::: DATA RECORDS

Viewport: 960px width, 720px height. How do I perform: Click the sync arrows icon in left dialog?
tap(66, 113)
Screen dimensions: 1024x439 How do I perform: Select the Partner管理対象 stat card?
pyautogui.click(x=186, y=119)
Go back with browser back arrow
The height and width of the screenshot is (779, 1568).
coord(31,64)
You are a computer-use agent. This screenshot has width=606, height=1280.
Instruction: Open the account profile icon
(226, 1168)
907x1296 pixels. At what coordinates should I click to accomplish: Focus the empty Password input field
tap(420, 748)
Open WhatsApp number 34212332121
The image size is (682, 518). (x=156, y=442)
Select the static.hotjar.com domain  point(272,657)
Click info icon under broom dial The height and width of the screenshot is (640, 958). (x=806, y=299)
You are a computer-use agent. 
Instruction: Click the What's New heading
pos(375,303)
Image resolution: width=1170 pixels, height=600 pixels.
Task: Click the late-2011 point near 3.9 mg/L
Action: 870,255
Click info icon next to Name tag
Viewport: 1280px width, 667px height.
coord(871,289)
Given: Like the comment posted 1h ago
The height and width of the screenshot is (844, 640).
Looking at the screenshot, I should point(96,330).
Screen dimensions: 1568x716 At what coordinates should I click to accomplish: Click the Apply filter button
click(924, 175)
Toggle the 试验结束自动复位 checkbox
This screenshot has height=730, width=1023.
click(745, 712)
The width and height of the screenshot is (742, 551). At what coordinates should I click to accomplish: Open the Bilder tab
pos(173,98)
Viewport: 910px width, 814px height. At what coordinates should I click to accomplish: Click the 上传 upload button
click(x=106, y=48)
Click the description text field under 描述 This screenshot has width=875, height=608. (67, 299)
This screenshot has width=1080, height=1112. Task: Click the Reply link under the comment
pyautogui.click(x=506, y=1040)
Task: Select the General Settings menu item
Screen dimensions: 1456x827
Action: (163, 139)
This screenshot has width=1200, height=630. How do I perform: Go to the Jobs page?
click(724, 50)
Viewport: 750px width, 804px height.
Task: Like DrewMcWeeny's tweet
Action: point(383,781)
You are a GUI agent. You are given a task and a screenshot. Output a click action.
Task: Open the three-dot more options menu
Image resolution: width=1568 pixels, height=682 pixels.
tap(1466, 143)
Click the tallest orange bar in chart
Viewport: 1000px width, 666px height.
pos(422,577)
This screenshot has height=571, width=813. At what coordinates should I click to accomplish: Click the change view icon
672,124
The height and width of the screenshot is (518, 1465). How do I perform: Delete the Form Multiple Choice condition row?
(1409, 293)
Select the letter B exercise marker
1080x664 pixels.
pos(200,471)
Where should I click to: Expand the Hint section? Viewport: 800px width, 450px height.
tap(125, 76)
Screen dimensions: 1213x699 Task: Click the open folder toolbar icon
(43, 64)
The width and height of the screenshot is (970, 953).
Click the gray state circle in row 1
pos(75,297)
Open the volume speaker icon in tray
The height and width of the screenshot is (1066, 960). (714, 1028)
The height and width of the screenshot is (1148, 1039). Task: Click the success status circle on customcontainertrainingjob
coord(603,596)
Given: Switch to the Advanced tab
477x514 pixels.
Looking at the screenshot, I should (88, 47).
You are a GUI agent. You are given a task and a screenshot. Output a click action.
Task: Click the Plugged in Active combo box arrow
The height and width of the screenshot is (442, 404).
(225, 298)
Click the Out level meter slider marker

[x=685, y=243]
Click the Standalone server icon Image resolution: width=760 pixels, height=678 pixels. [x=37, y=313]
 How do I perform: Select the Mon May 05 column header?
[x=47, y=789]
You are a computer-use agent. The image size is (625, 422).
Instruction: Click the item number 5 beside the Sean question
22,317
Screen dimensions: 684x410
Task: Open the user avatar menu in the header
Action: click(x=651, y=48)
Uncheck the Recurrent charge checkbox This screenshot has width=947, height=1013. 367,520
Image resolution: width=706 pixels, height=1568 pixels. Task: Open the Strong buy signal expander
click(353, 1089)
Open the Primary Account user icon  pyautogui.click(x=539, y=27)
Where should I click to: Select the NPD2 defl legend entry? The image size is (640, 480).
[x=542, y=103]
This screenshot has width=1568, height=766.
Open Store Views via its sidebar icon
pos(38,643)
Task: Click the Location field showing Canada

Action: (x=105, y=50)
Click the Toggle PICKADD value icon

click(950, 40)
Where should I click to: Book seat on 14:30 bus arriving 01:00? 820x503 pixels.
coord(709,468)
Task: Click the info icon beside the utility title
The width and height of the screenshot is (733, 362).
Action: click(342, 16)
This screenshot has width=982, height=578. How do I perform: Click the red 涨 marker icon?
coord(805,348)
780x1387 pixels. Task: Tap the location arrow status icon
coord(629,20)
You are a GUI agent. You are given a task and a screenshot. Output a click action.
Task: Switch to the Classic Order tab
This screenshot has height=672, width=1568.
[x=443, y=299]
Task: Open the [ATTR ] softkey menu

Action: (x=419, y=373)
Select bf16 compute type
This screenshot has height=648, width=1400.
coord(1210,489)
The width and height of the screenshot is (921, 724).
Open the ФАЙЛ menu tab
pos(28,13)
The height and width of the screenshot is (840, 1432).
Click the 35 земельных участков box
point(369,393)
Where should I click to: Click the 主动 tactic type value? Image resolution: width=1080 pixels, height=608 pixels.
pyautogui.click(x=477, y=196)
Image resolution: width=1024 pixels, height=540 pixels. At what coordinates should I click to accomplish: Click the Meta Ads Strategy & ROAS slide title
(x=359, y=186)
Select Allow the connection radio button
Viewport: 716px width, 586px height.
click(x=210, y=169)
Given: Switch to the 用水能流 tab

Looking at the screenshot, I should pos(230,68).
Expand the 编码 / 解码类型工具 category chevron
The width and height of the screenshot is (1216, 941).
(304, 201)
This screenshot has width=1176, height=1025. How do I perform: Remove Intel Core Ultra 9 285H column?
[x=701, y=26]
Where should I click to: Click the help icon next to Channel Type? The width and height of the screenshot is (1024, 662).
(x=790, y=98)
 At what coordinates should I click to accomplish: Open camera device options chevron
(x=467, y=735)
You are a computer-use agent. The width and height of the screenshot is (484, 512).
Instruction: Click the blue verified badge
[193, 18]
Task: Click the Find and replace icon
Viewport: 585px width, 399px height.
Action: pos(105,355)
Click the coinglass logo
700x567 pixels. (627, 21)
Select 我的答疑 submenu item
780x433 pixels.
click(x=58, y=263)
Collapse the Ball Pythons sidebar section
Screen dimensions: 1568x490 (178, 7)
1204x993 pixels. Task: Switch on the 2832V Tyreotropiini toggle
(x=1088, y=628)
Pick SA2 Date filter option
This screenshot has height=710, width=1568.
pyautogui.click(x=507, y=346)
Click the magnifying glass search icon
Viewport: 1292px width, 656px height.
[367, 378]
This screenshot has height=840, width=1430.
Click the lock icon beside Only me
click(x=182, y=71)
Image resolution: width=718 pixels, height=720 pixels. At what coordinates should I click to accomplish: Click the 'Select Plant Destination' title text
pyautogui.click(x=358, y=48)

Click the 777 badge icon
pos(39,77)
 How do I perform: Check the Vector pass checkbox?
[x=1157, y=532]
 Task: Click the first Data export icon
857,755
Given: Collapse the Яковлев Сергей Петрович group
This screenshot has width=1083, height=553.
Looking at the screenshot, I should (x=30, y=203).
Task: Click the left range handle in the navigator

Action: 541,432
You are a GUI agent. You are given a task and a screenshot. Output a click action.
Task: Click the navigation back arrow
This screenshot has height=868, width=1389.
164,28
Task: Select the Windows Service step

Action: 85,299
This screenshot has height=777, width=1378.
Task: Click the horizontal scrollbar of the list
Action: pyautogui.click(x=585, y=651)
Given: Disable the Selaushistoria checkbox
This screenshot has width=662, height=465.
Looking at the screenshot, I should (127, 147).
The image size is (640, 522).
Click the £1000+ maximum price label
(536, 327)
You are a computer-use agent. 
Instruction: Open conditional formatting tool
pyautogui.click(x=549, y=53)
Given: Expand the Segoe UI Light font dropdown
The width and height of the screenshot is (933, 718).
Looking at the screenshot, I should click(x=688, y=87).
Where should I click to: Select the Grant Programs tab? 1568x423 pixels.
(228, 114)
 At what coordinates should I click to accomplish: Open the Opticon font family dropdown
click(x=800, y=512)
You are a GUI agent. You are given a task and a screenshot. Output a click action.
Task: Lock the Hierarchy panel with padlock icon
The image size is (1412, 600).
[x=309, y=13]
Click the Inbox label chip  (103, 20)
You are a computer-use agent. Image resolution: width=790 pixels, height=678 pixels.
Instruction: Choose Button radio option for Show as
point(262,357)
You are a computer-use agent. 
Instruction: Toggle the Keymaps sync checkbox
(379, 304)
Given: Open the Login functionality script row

::::::

WHAT IS REQUIRED: Give back, verbatim, the lines from the top of the entries above through the line containing "You are a computer-use agent. This".

ANSWER BELOW:
Viewport: 960px width, 720px height. How do I perform: Click the sync arrows icon in left dialog?
tap(66, 113)
Screen dimensions: 1024x439 How do I perform: Select the Partner管理対象 stat card?
pyautogui.click(x=186, y=119)
Go back with browser back arrow
The height and width of the screenshot is (779, 1568).
coord(31,64)
You are a computer-use agent. This screenshot has width=606, height=1280.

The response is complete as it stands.